The soybean is a humble plant, but for a small group of Afghan widows, the soybean plant  offers the possibility of escaping poverty.  Three USAID Promote Women’s Leadership Development (WLD) Jawana participants developed a project to help disadvantaged women gain economic independence by cultivating and marketing soybeans.

One of them is 21-year-old Sonia Ghazal, a medical student who graduated from the three-month Jawana program in October. She decided that soybeans were the ideal crop because soybeans are inexpensive, easy to cultivate, ready to harvest in just two months and high in protein,  a good substitute for meat.

Ghazal developed a business plan and paid for the requisite background research and business license. The three women then collaborated with Pasadena-based not-for-profit Nutrition and Education International (NEI), which supports nutrition activities on behalf of Afghan women and children living in the most impoverished regions of the country. In addition to providing the soybeans and technical expertise for the project, NEI will assist widows to bring their product to market.

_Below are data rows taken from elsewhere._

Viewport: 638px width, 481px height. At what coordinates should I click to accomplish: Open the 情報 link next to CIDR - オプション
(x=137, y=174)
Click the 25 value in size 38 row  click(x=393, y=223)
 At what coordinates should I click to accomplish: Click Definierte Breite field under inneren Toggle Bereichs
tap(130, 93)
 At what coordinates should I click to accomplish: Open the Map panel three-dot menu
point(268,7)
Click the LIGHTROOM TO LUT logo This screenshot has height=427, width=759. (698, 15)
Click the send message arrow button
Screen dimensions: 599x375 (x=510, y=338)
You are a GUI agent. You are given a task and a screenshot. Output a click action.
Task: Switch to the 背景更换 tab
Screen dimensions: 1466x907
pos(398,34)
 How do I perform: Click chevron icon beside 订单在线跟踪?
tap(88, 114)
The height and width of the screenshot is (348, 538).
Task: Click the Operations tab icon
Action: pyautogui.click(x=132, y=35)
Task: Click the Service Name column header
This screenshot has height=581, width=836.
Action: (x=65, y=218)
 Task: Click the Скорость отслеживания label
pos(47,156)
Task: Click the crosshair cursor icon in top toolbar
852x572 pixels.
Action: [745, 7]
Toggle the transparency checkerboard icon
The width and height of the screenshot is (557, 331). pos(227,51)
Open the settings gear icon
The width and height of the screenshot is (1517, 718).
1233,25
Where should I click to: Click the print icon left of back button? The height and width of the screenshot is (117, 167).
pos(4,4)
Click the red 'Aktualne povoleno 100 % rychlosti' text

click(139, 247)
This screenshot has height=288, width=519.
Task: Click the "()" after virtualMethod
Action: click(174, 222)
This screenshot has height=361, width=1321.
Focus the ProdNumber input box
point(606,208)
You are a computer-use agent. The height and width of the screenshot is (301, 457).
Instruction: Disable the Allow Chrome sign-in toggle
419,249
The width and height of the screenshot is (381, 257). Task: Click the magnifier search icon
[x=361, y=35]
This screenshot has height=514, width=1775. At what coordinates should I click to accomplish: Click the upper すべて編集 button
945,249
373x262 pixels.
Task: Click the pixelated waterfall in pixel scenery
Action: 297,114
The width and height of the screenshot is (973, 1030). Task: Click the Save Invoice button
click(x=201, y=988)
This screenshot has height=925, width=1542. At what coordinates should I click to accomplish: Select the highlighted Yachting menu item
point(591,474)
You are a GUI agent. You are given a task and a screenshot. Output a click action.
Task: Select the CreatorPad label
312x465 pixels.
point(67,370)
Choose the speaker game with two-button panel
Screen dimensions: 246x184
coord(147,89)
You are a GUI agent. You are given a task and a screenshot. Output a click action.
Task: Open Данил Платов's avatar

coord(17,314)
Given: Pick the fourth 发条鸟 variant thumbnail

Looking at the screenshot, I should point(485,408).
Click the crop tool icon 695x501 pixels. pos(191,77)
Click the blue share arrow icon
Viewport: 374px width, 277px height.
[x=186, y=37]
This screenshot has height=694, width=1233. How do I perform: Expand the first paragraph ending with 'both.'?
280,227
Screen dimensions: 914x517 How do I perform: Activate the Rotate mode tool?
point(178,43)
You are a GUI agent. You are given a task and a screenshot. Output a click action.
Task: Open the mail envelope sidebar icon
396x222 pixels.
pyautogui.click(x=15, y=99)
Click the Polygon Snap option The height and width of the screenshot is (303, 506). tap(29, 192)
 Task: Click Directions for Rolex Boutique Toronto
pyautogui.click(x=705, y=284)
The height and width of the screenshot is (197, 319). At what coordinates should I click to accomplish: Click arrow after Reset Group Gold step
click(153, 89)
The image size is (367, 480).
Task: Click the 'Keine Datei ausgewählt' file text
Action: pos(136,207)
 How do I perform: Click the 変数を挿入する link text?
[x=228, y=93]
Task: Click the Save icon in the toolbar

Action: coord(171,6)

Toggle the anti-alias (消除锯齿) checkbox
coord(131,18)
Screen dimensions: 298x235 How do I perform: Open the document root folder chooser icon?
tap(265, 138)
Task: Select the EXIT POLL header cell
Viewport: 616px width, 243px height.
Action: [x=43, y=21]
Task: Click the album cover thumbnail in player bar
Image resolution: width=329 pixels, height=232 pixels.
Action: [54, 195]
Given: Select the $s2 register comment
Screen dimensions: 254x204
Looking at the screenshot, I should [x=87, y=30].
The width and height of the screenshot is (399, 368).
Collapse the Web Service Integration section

Marghalary Khaaraa, head of cultural affairs with the Ministry of Women Affairs, was so impressed with the business plan and dedication shown by Jawana participants that she loaned the widows land on which to cultivate soybeans.

Ghazal noted that the income from the soybeans gives the widows enhanced stature within the family. “Afghan women have many problems within their family and society, but the biggest challenges relate to the fact that they are dependent and therefore have no ability to influence family decisions.” Ghazal said.